You are viewing a plain text version of this content. The canonical link for it is here.
Posted to issues@lucene.apache.org by "Robert Muir (Jira)" <ji...@apache.org> on 2021/11/30 21:15:00 UTC
[jira] [Resolved] (LUCENE-10248) Add SpanishPluralStemFilter
[ https://issues.apache.org/jira/browse/LUCENE-10248?page=com.atlassian.jira.plugin.system.issuetabpanels:all-tabpanel ]
Robert Muir resolved LUCENE-10248.
----------------------------------
Fix Version/s: 9.1
Resolution: Fixed
Thank you [~xavier.sanchez] for the great contribution and write-up!

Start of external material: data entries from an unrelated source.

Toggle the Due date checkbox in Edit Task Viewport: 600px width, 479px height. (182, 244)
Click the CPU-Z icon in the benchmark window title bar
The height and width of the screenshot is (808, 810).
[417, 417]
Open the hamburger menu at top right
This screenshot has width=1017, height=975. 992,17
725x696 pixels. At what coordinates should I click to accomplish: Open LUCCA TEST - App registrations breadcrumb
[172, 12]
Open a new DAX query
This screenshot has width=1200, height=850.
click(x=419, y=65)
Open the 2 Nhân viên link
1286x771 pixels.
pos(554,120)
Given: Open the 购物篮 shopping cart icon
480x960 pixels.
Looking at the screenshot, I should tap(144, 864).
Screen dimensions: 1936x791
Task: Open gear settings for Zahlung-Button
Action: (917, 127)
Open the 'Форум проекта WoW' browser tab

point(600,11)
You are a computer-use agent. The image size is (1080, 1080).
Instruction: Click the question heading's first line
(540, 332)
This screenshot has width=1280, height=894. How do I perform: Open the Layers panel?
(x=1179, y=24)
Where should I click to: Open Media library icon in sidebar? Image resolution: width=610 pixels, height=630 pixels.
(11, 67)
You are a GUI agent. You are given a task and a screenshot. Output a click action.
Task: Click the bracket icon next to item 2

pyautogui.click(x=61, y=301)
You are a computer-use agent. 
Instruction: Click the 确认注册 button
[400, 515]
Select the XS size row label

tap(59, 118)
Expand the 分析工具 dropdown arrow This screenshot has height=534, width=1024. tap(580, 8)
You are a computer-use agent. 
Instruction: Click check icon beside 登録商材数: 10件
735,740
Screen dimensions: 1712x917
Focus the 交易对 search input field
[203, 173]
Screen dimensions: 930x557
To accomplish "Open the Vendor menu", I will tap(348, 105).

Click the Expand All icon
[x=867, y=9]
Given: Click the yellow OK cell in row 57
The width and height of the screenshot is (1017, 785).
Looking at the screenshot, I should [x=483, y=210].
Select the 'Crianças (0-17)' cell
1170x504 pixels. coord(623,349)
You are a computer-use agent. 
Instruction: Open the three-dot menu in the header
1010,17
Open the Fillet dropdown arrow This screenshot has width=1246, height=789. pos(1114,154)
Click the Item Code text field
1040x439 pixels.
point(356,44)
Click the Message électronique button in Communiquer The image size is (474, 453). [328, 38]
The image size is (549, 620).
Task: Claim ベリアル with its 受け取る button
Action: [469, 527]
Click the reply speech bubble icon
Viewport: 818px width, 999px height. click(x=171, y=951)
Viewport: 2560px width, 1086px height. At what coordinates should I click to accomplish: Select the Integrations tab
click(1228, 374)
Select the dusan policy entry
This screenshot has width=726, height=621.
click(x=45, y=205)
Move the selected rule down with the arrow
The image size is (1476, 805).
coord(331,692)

> Add SpanishPluralStemFilter
> ---------------------------
>
> Key: LUCENE-10248
> URL: https://issues.apache.org/jira/browse/LUCENE-10248
> Project: Lucene - Core
> Issue Type: Improvement
> Components: modules/analysis
> Affects Versions: 9.0
> Reporter: Xavier Sanchez Loro
> Priority: Major
> Fix For: 9.1
>
> Time Spent: 40m
> Remaining Estimate: 0h
>
> We propose a new Spanish stemmer just for stemming plural to singular whilst maintaining gender: the SpanishPluralStemmer. Our goal is to provide a lightweight algorithmic approach with better precision and recall than current approaches.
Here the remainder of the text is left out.